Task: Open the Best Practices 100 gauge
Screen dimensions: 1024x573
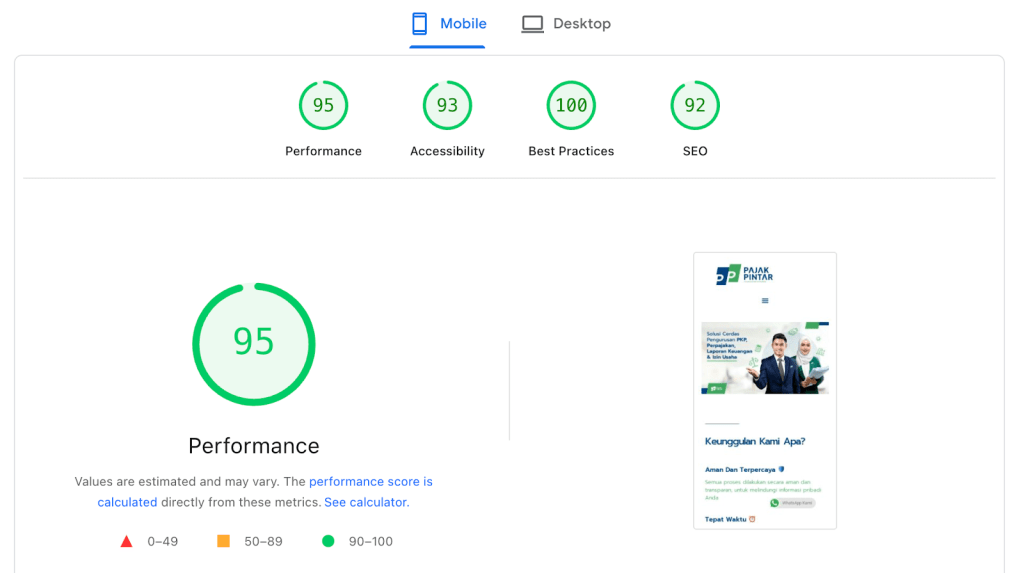Action: click(571, 105)
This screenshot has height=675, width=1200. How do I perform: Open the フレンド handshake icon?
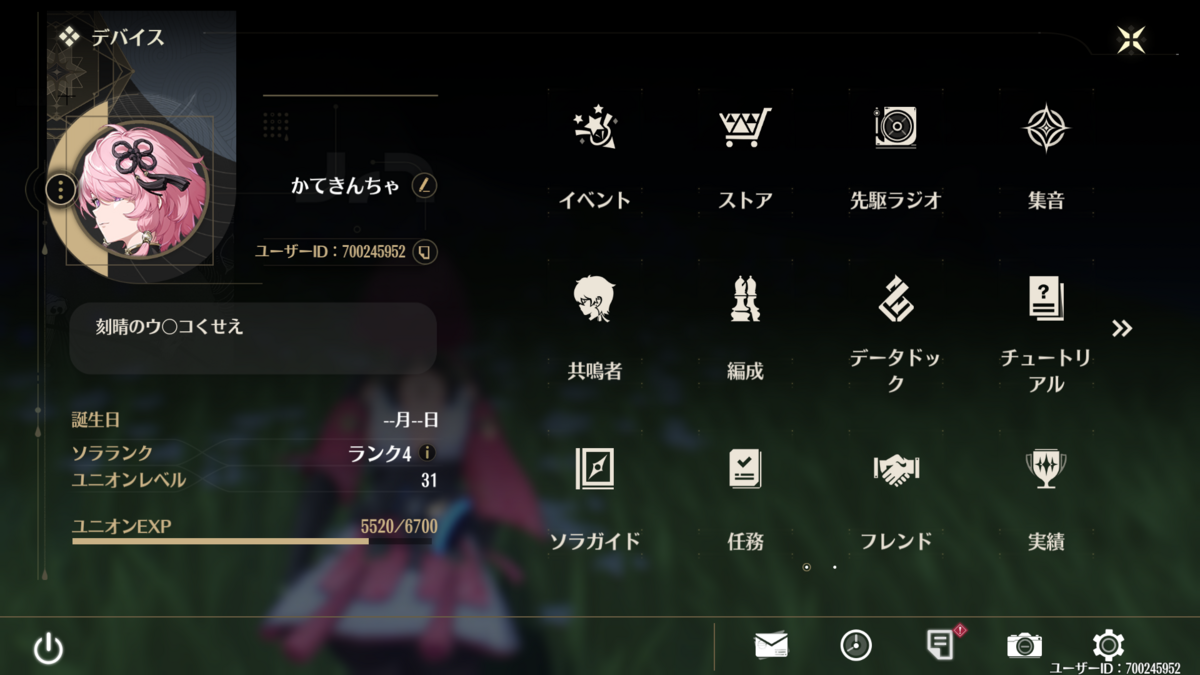pos(895,469)
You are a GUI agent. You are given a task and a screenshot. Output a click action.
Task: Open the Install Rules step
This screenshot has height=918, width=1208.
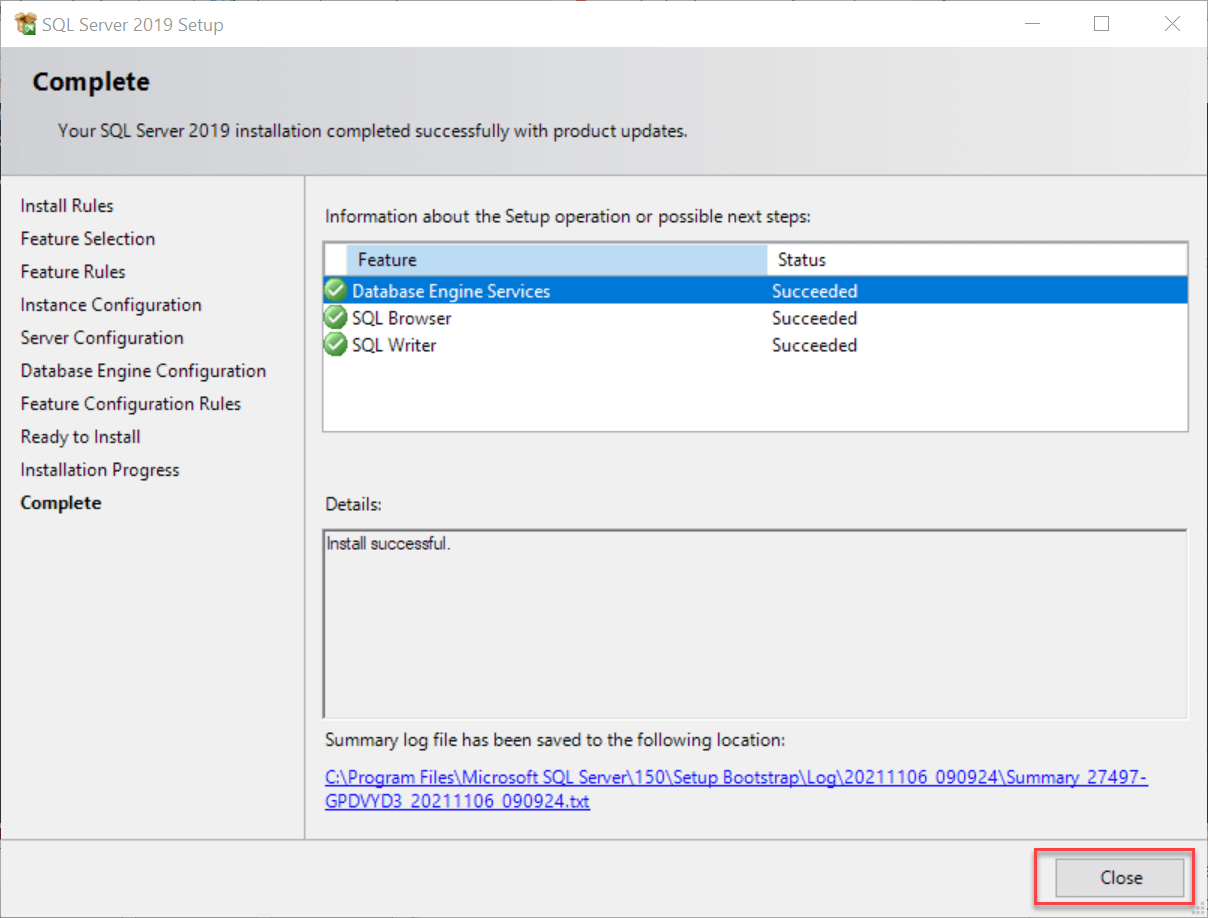pos(67,205)
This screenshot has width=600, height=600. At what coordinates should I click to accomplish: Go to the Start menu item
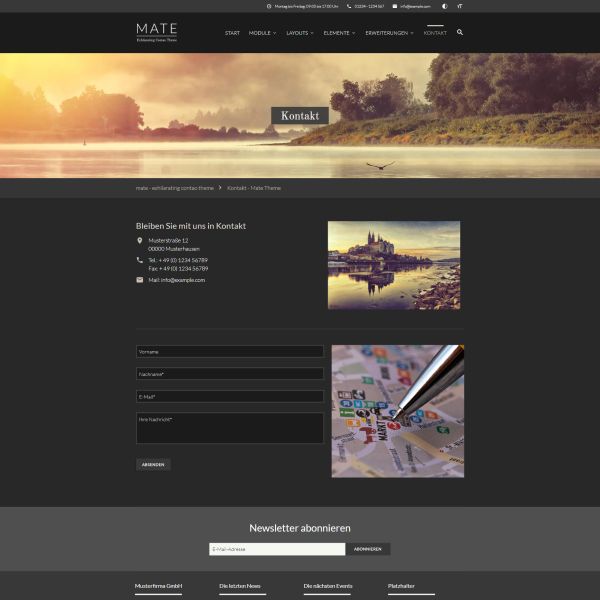232,33
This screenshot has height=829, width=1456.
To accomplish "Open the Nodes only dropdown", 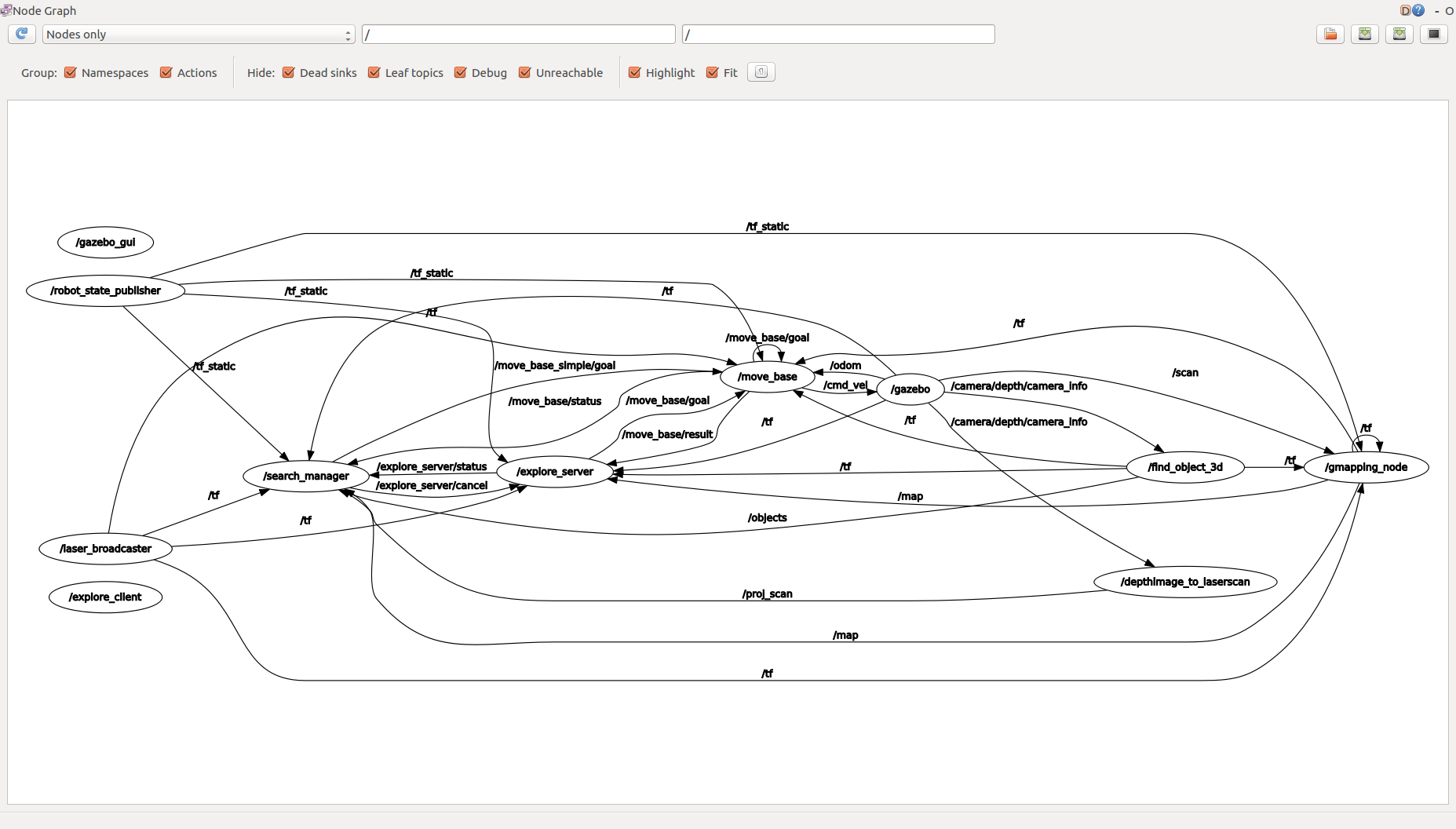I will (199, 34).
::::::
Collect every line of the listing above that contains the word "This".

This screenshot has height=675, width=1200. How do I perform: Open the フレンド handshake icon?
This screenshot has height=918, width=1208.
This screenshot has width=600, height=600. At what coordinates should I click to accomplish: Go to the Start menu item
This screenshot has height=829, width=1456.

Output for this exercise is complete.